The dictionary information further includes a unit character string indicating a unit,
The processor is
Referencing the dictionary information, executing a determination procedure for determining whether the undesired item name character string corresponds to the unit character string,
The association procedure further calculates the reliability based on the determination result determined by the determination procedure, and generates the item name column with hierarchy and the item data correspondence column according to the calculated reliability. 4. The document processing method according to claim 3, wherein the original undesired item name character string is associated.
The dictionary information further includes a unit designation character string that is an item name that designates a unit,
The processor is
Referring to the dictionary information, at least one of the item name of the lowermost layer in the left direction or the item name of the lowermost layer in the upper direction in the item name string with hierarchy is the unit designating character. Run the discriminating procedure to determine if it falls under the column,
The association procedure further calculates the reliability based on the determination result determined by the determination procedure, and generates the hierarchical item name column and the item data correspondence column according to the calculated reliability. 4. The document processing method according to claim 3, wherein the original undesired item name character string is associated.
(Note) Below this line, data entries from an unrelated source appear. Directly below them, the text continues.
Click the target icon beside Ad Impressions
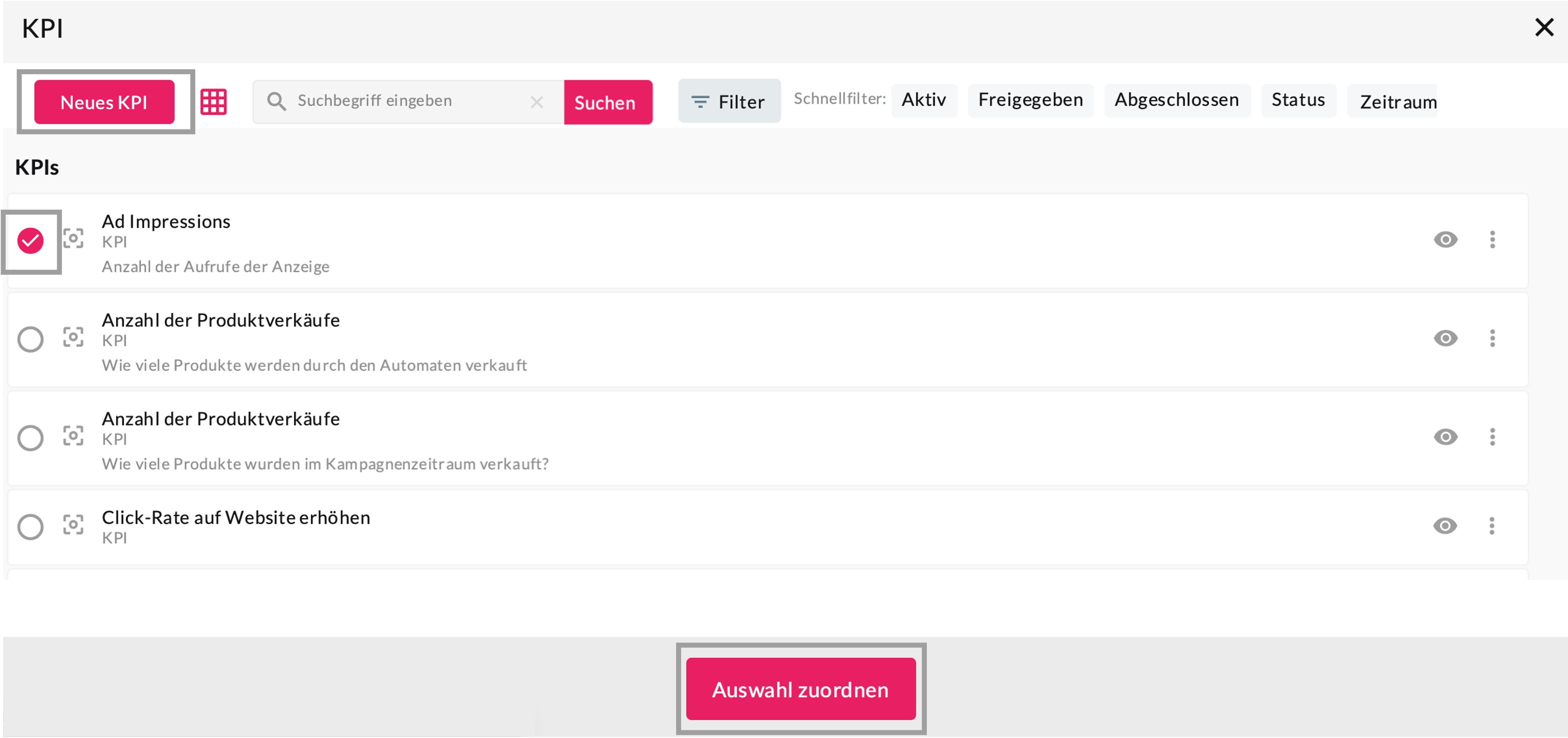This screenshot has height=738, width=1568. click(x=74, y=239)
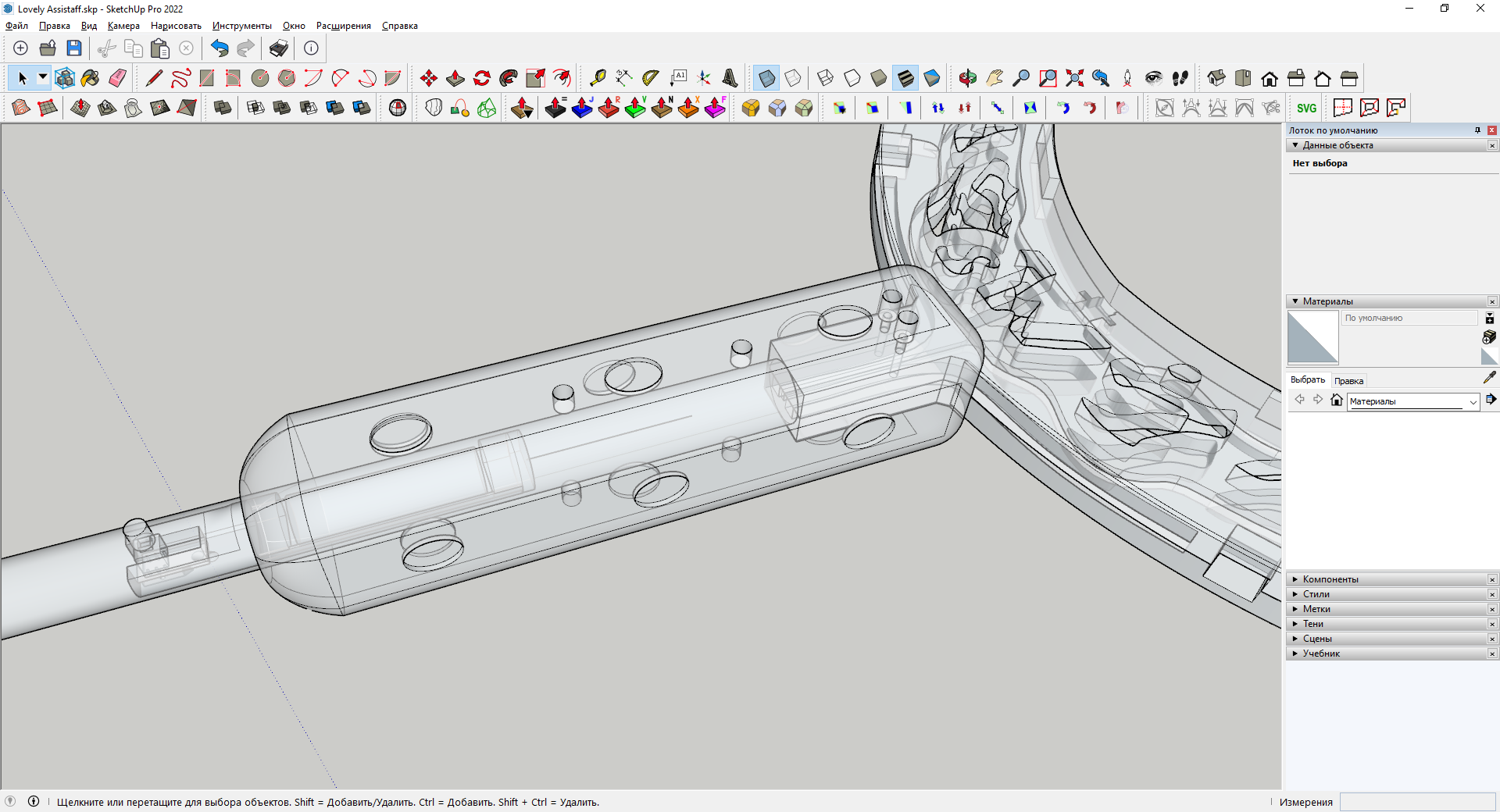Click the default material preview swatch
This screenshot has height=812, width=1500.
1312,337
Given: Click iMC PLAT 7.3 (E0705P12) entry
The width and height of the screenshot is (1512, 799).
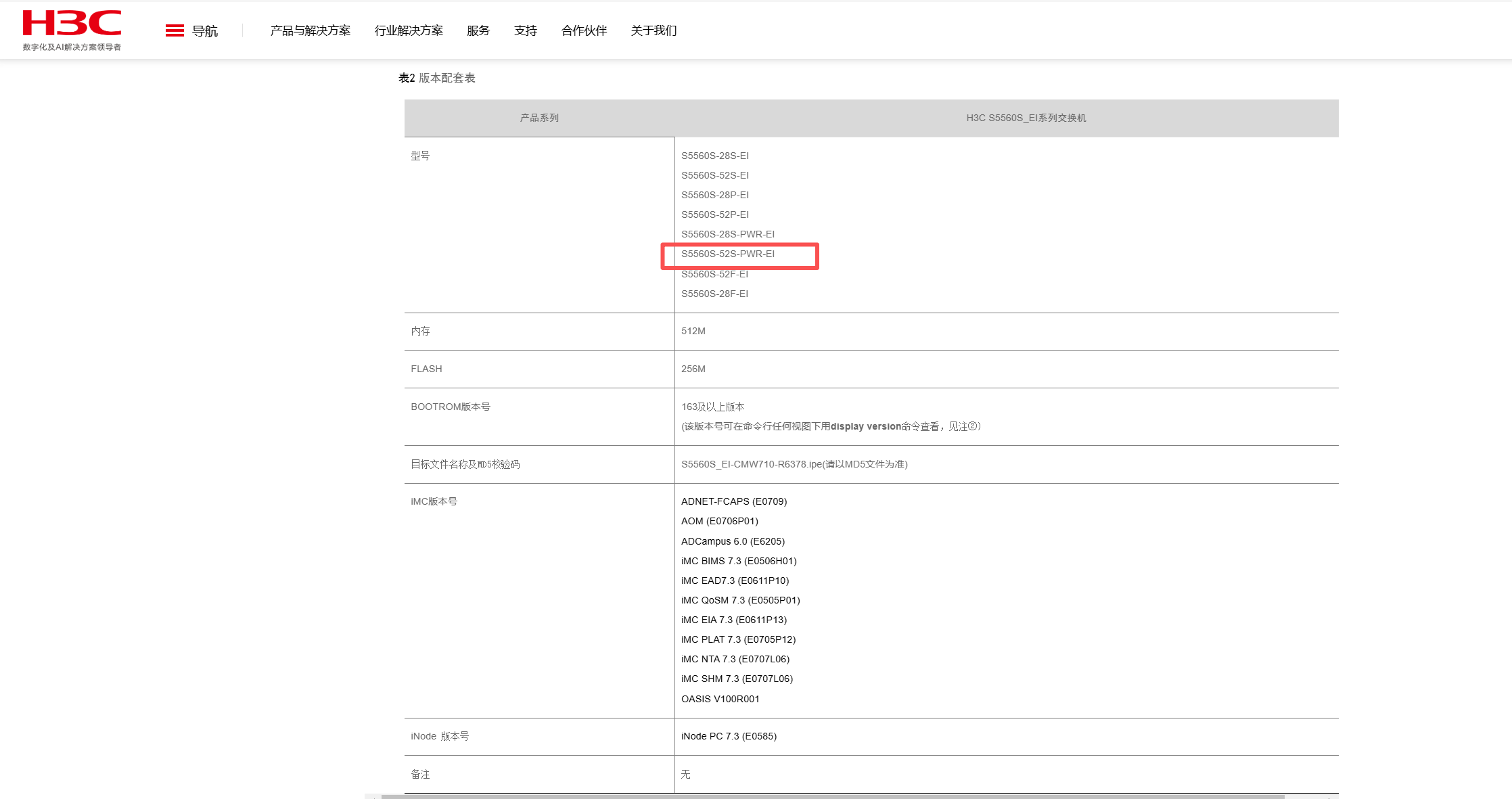Looking at the screenshot, I should (x=738, y=639).
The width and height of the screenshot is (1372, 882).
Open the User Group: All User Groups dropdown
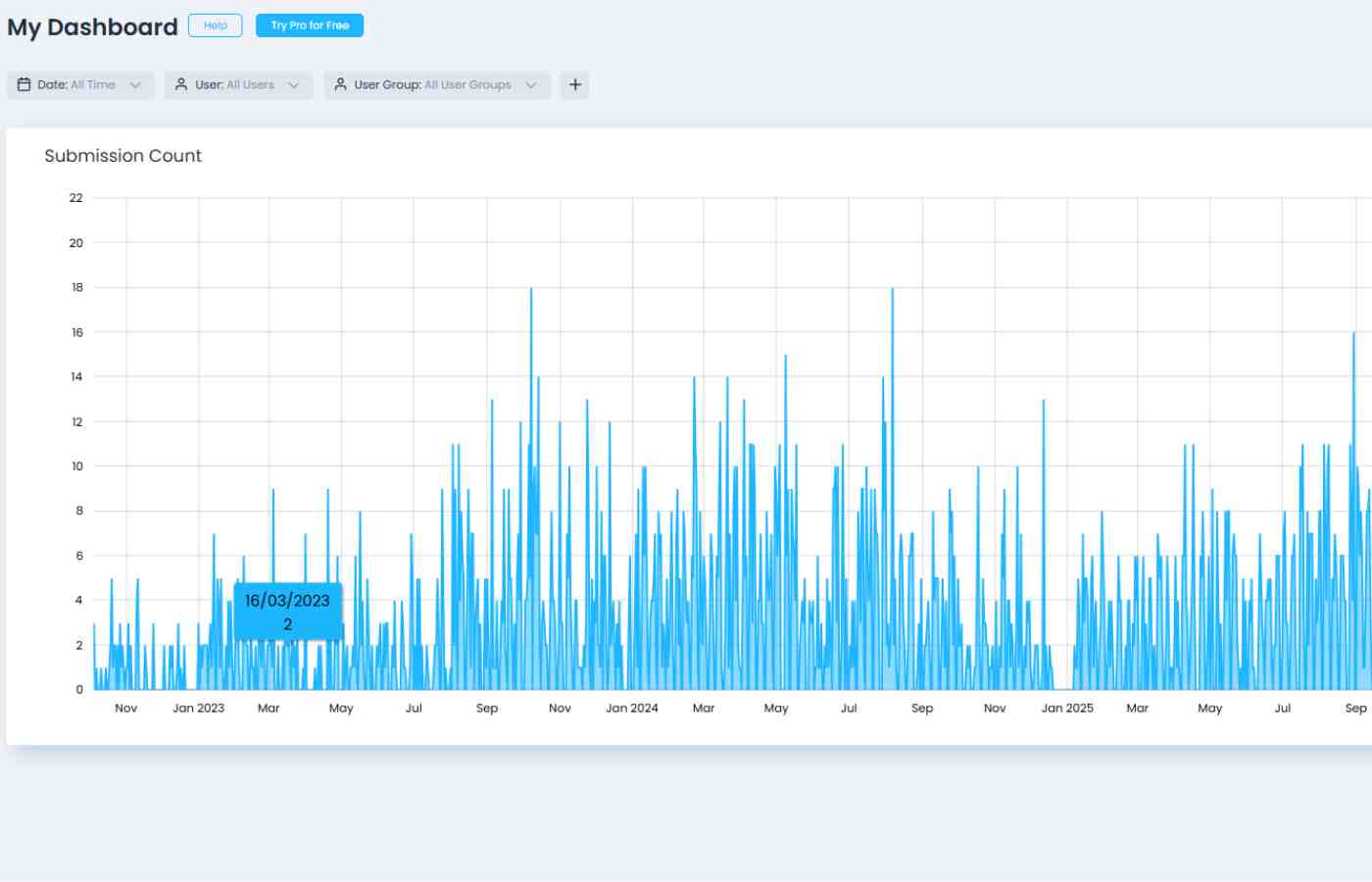click(x=436, y=85)
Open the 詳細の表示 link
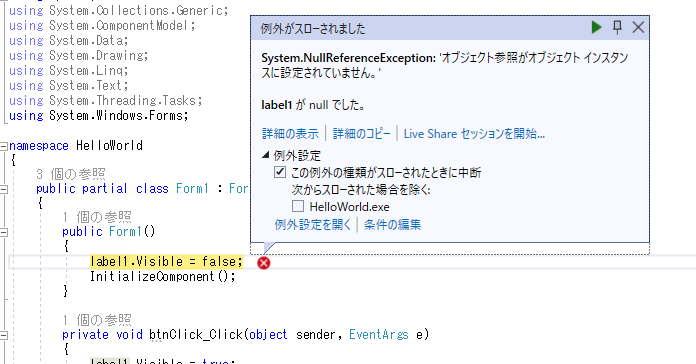Screen dimensions: 696x364 (290, 134)
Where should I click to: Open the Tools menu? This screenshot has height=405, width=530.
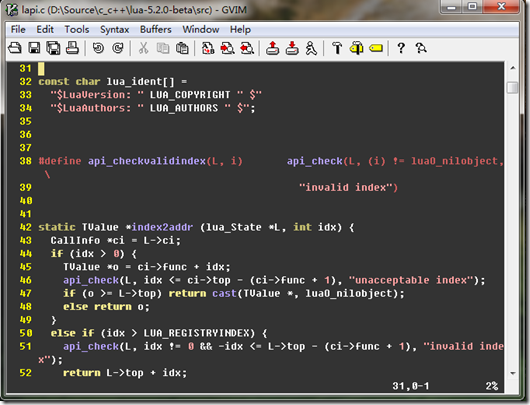coord(77,29)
4. The document processing method according to claim 3, wherein the output procedure outputs a screen for displaying in order of the reliability for each undesired item name character string associated with the item name string with hierarchy.
In the output procedure, when any undesired item name character string is selected on the screen displayed in the order of high reliability, the search result in the left direction for the selected undesired item name character string and the 9. The document processing method according to claim 8, wherein a screen for displaying a downward search result on the document is output.
A document processing apparatus comprising: a processor that executes a program; and a memory that stores a program executed by the processor,
The processor is
The certain character string and the character string existing in the right direction are concatenated to the right direction and the downward direction from a certain character string group in the document or a region including the certain character string, and the certain character A document processing apparatus that generates a multiple hypothesis document structure network by concatenating a string and the character string existing in the downward direction.
In a computer having a processor that executes a program and a memory that stores a program executed by the processor,
The certain character string and the character string existing in the right direction are concatenated to the right direction and the downward direction from a certain character string group in the document or a region including the certain character string, and the certain character A document processing program for generating a multiple hypothesis document structure network by connecting a string and a character string existing in the downward direction.